Evaluating Models with Alauda AI

If you followed the example described in the LLM Compressor with Alauda AI documentation and want to run the evaluation steps demonstrated in the Notebook, you must perform several additional manual steps.

At present, Alauda AI does not provide full, built-in support for model evaluation. As a result, these steps must be completed manually within the JupyterLab environment.

TOC

Installing required dependencies

In JupyterLab, open the Launcher page, select the Terminal tile, and run the following commands to install the required dependencies:

/.venv/bin/python -m pip install vllm==0.8.5 -i https://pypi.tuna.tsinghua.edu.cn/simple &&
/.venv/bin/python -m pip install compressed_tensors==0.10.2 -i https://pypi.tuna.tsinghua.edu.cn/simple &&
/.venv/bin/python -m pip install --force-reinstall "numpy<2.0" -i https://pypi.tuna.tsinghua.edu.cn/simple &&
/.venv/bin/python -m pip install lm-eval -i https://pypi.tuna.tsinghua.edu.cn/simple
  1. When using GPUs, installing the vllm framework is recommended to accelerate evaluation. The preinstalled torch 2.6.0 in the workbench is compatible with this version of vllm.
  2. To avoid incompatibilities, the compressed_tensors version is pinned.
  3. To prevent dependency conflicts, numpy is restricted to versions earlier than 2.0.
  4. Required: lm-eval is the core dependency used for model evaluation.

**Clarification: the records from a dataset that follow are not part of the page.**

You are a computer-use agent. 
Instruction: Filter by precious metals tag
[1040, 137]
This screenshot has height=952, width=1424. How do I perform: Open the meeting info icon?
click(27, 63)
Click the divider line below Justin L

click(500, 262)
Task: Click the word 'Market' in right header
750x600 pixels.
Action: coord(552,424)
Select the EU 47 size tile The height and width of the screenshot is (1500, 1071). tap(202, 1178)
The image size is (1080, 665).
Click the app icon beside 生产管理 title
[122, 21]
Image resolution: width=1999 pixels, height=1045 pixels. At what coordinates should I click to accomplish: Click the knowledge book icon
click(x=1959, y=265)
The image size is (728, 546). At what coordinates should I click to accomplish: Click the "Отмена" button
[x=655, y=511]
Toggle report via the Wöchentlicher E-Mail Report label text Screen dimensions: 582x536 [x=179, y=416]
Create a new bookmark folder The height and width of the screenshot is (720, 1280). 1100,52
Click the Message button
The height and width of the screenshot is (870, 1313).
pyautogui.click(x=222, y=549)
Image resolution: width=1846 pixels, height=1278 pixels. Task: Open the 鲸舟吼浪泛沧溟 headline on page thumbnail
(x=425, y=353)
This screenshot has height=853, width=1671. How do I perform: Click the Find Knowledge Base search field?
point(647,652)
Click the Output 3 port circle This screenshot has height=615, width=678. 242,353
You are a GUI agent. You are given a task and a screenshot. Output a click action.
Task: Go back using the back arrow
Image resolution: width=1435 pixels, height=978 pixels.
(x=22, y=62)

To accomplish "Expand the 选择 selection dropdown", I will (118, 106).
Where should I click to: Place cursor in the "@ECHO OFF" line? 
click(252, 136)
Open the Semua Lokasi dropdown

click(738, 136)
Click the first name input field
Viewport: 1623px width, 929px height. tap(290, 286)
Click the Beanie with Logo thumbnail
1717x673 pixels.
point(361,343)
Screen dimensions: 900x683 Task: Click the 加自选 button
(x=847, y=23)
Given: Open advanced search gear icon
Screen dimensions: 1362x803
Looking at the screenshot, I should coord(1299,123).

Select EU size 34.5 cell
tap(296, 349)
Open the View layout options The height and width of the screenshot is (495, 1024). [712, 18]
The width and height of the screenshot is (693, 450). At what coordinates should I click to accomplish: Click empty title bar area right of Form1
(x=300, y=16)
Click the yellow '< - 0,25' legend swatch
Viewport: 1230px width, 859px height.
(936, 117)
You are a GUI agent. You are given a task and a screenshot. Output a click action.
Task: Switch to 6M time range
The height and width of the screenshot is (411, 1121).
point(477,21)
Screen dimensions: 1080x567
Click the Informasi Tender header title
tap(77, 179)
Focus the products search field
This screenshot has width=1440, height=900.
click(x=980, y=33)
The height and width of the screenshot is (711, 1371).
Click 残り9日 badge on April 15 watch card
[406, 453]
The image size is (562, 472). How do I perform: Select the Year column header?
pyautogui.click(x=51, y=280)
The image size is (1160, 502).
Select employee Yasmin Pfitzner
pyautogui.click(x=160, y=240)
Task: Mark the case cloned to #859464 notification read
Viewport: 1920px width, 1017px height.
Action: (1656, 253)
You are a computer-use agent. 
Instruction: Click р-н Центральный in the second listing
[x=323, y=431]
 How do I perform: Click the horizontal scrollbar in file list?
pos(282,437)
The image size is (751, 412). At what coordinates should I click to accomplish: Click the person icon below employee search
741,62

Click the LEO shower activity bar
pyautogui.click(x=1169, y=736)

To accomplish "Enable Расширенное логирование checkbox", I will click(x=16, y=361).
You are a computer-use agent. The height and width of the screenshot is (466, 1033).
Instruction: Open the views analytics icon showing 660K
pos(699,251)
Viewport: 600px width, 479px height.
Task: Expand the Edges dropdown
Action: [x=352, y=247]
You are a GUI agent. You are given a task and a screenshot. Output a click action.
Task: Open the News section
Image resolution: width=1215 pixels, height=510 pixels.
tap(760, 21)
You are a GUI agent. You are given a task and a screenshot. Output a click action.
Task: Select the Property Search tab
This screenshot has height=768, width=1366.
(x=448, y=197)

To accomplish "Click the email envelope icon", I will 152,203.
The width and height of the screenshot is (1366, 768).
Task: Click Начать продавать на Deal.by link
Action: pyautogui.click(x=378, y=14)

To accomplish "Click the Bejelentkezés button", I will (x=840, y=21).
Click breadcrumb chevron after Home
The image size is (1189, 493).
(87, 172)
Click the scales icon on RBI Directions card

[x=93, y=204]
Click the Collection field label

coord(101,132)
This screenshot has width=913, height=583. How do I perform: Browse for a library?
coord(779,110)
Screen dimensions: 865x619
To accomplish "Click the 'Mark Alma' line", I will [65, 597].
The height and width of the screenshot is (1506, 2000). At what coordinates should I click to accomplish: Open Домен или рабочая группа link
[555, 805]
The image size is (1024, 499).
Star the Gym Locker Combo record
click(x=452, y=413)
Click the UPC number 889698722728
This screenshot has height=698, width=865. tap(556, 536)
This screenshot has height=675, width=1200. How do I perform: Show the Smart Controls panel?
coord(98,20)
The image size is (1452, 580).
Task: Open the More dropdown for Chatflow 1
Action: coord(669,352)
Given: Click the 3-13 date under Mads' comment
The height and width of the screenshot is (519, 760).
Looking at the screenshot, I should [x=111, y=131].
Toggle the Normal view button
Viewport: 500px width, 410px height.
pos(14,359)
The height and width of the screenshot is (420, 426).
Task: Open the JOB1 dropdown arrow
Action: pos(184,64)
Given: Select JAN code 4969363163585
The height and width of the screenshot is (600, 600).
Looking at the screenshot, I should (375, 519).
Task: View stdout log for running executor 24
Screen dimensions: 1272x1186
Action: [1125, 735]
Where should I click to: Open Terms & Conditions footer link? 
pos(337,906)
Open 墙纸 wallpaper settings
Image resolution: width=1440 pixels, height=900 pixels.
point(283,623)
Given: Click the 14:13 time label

Creating a custom evaluation task

NOTE

As of the latest release, the lm_eval library does not natively support custom evaluation tasks. To enable this capability, you must manually apply a small patch to the lm_eval source code.

Edit the following file:

~/.venv/lib/python3.11/site-packages/lm_eval/tasks/__init__.py

Locate approximately line 683 and update the code as shown below. For additional context, see this upstream pull request: PR #3436.

try:
    relative_yaml_path = yaml_path.relative_to(lm_eval_tasks_path)
except ValueError:
    relative_yaml_path = yaml_path

In the Notebook examples, the evaluation task named my-wikitext is referenced. This task is not provided by default and must be defined manually by creating a my-wikitext.yaml file.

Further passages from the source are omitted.